Studio album by Speaking Canaries
- Released: 1995
- Recorded: August 2–6, 1993
- Genre: Indie rock
- Length: 74:50
- Label: Scat Records SCAT 39

Speaking Canaries chronology
| The Joy of Wine (1992) | Songs For The Terrestrially Challenged (1995) | The Opponents (1996) |

= Songs for the Terrestrially Challenged =

Songs For The Terrestrially Challenged is an album by Pittsburgh's The(e) Speaking Canaries, released in 1995. It is the first Speaking Canaries album to be released on compact disc, and the first to see worldwide distribution; therefore, it has often been erroneously attributed as The(e) Speaking Canaries' debut album. (The Joy of Wine, the band's actual debut, was a vinyl-only release on a small label and was limited to five hundred copies.) Songs For The Terrestrially Challenged is notable for its long songs, its long total running time, and its multiple album versions.

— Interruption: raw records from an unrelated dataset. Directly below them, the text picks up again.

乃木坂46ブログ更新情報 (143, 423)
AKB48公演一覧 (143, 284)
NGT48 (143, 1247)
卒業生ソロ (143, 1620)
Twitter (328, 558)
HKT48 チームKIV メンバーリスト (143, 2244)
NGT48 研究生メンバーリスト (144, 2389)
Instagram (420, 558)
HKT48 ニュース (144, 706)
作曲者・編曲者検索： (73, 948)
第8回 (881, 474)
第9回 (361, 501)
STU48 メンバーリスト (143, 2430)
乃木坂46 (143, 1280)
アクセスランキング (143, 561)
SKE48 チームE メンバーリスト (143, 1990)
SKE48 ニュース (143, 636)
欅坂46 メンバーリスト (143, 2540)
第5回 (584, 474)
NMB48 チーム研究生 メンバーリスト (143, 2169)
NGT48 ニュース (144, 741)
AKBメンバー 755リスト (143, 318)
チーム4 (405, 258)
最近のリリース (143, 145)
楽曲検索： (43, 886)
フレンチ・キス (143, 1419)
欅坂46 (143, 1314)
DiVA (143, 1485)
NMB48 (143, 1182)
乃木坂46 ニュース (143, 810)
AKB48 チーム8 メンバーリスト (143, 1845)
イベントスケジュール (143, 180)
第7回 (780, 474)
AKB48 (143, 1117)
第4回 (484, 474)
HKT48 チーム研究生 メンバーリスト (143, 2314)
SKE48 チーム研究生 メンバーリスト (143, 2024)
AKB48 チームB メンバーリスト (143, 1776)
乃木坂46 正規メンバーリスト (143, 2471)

Songs For The Terrestrially Challenged includes two Van Halen covers: "Girl Gone Bad" and "Secrets". ("Summer's Empty Resolution", a harmonics-drenched solo for acoustic guitar, is vaguely reminiscent of Eddie Van Halen's "Spanish Fly".)

Professional ratings
Review scores
| Source | Rating |
| AllMusic |  |

==Critical reception==
The Chicago Reader called the album one of 1995's "most passionate records," writing that "the Canaries don't play at being a rock band; they're the real thing. They throw themselves into their music with complete ferocity, whipping up an aural maelstrom on their new album that's comparable with the Who's legendary Live at Leeds." Trouser Press wrote that the album "boasts some emphatically mesmerizing moments: [Damon] Che unskeins some of the more fetching controlled feedback explorations you’re likely to hear, especially 'Summer’s Empty Resolution' and the Middle Eastern-tinged 'Famous No Space'." The Chicago Tribune called it "a slew of great tunes delivered with white-hot, Stooges-style intensity." CMJ New Music Monthly wrote: "The depth and breath of this record is remarkable; listening can be work, and each time reveals new aural tricks."

==Track listing==
1. "Houses and Houses of Perfectness" – 4:52
2. "Summer's Empty Resolution" – 1:37
3. "Terrestrial / Famous No Space" – 8:10
4. "Guitar Strings for a Holocaust" – 3:53
5. "Hall Of Force / Gone Bad / So Glad / Reprise" – 9:20
6. ""Little" Ice Queen" – 6:35
7. "Super Hit" – 2:38
8. "El Rancho" – 6:08
9. "Any Three Days" – 12:57
10. "Secrets" – 2:55
11. "Our War On Cool Pt. 2" – 3:59
12. "When Cats Fight / Let Loose of Me" – 4:55
13. "De-Effect / Diminished" – 6:40

==Personnel==
- The(e) Speaking Canaries:
  - Damon Che - Guitar, vocals
  - Karl Hendricks - Bass
  - Noah Leger - drums
- Al Sutton - Recording engineer

=="Low-fi version"==
An alternate, lower-fidelity recording of Songs For The Terrestrially Challenged was released by Mind Cure Records in 1995, roughly concurrent with the release of the "hi-fi version" on Scat Records. The "low-fi version" is available only as a double LP in a limited, numbered edition of five hundred copies with the first 100 on yellow vinyl. Each copy has liner notes handwritten by Dave Martin of Mind Cure Records and 3x5" photographic prints glued inside the gatefold record sleeve.